-- Opgave 1 --
Op welk artikel van de Gemeentewet steunt het algemeen bestuur volgens de financiële verordening bij dit besluit?
----
Financiële verordening Veiligheids- en Gezondheidsregio Gelderland-Midden 2024

Geldend van 10-09-2025 t/m heden met terugwerkende kracht vanaf 01-01-2024

Intitulé

Financiële verordening Veiligheids- en Gezondheidsregio Gelderland-Midden 2024

Het algemeen bestuur van de Veiligheids-en Gezondheidsregio Gelderland-Midden:

gezien het voorstel van het dagelijks bestuur van de Veiligheids- en Gezondheidsregio Gelderland-Midden;

gelet op artikel 212 Gemeentewet en de Wet gemeenschappelijke regelingen;

gelet op het bepaalde in de Gemeenschappelijke Regeling Veiligheids- en Gezondheidsregio Gelderland-Midden

besluit in te trekken:

de “Verordening op de uitgangspunten voor het financieel beleid, alsmede voor het financieel beheer en voor de inrichting van de financiële organisatie van de Veiligheids- en Gezondheidsregio Gelderland-Midden” (Financiële verordening Veiligheids- en Gezondheidsregio Gelderland-Midden 2023).

en vast te stellen:

de “Verordening op de uitgangspunten voor het financieel beleid, alsmede voor het financieel beheer en voor de inrichting van de financiële organisatie van de Veiligheids- en Gezondheidsregio Gelderland-Midden” (Financiële verordening Veiligheids- en Gezondheidsregio Gelderland-Midden 2024).

Artikel 1. Definities

In deze verordening wordt verstaan onder:

  • a.

    dienst:

de organisatorische eenheid, die als zodanig een eigen rechtstreekse verantwoordelijkheid aan het dagelijks bestuur heeft.

  • b.

    administratie:

het systematisch verzamelen, vastleggen, verwerken en verstrekken van informatie ten behoeve van het besturen, het functioneren en het beheersen van (onderdelen van) de organisatie van de Veiligheids- en Gezondheidsregio Gelderland-Midden en ten behoeve van de verantwoording die daarover moet worden afgelegd.

  • c.

    financiële administratie:

het onderdeel van de administratie dat omvat het systematisch maken en verwerken van aantekeningen betreffende de financiële gegevens van (onderdelen van) de organisatie van de Veiligheids- en Gezondheidsregio Gelderland-Midden, teneinde te komen tot een goed inzicht in:

  • 1.

    de financieel-economische positie;

  • 2.

    het financiële beheer;

  • 3.

    de uitvoering van de begroting;

  • 4.

    het afwikkelen van vorderingen en schulden;

  • 5.

    alsmede tot het afleggen van rekening en verantwoording daarover.

  • d.

    administratieve organisatie:

het stelsel van organisatorische maatregelen gericht op het tot stand brengen en het in stand houden van de goede werking van de bestuurlijke en ambtelijke informatieverzorging ten behoeve van de verantwoordelijke leiding.
----
-- Opgave 2 --
Geef uit de opgeslagen gegevens het gedeelte letterlijk weer dat begint bij de regel met "Task: Switch to the Linked Scanners tab" en doorloopt tot het einde van de gegevens, met die regel erbij. Laat de afbeeldingen weg.

Opgeslagen gegevens:
----
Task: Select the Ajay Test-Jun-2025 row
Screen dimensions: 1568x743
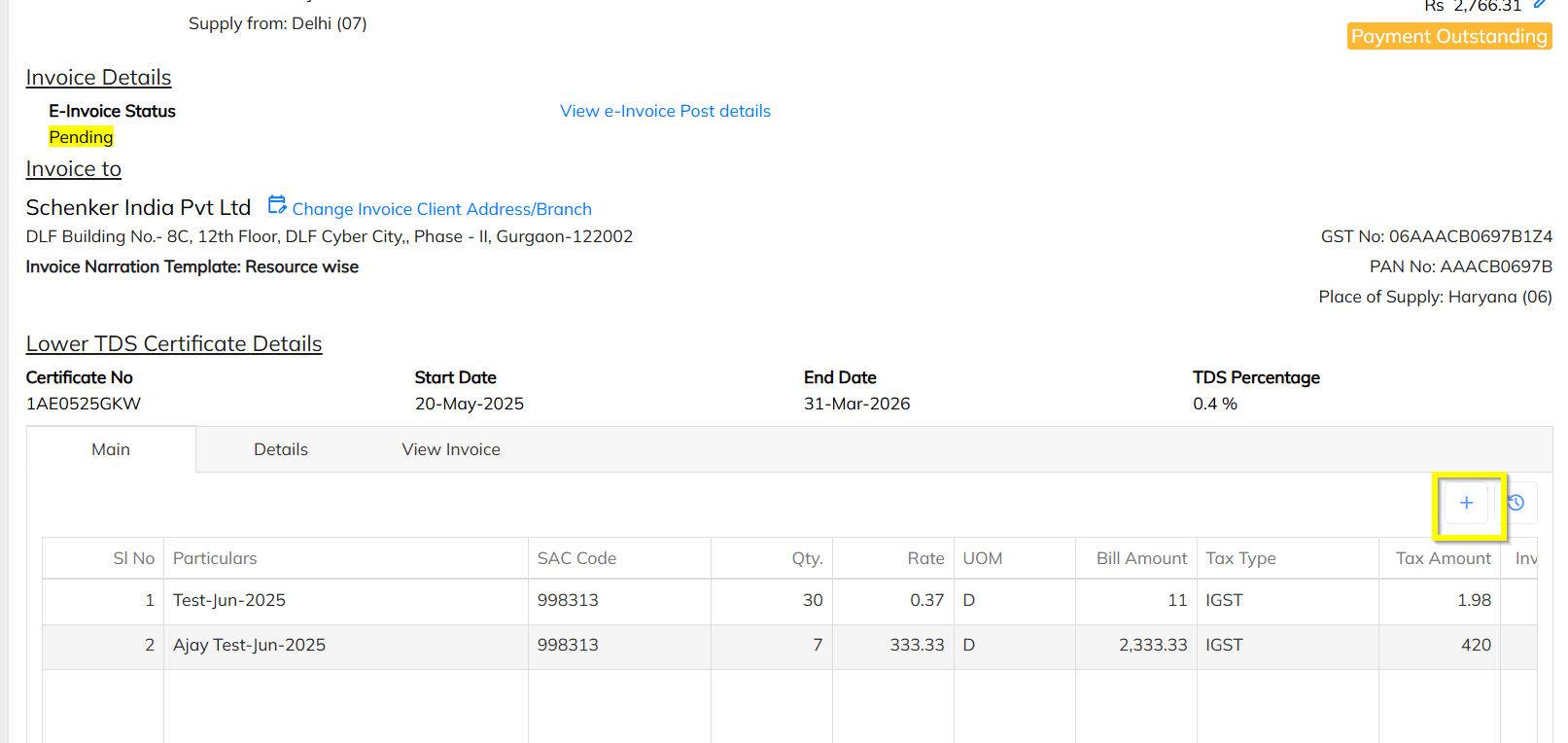Action: tap(249, 645)
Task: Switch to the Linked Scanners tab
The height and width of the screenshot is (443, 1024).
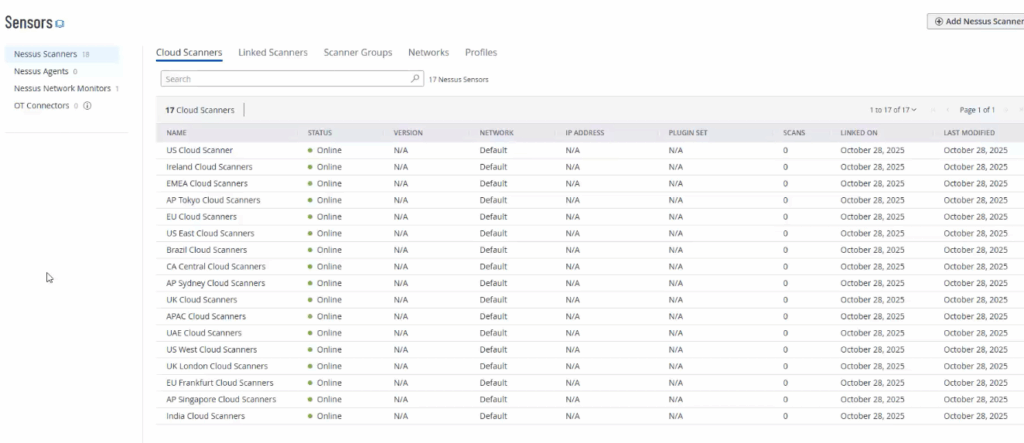Action: [272, 52]
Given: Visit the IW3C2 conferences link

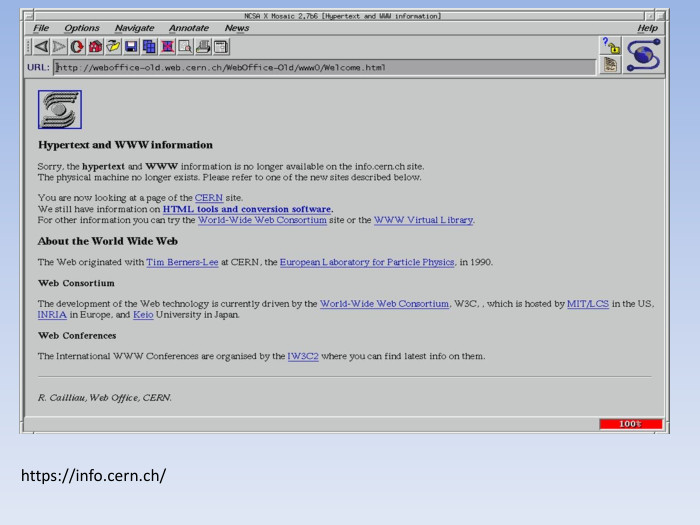Looking at the screenshot, I should pos(303,356).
----
-- Uitgewerkte oplossing 1 --
Artikel 212 Gemeentewet.

-- Uitgewerkte oplossing 2 --
Task: Switch to the Linked Scanners tab
The height and width of the screenshot is (443, 1024).
Action: [272, 52]
Given: Visit the IW3C2 conferences link

Looking at the screenshot, I should pos(303,356).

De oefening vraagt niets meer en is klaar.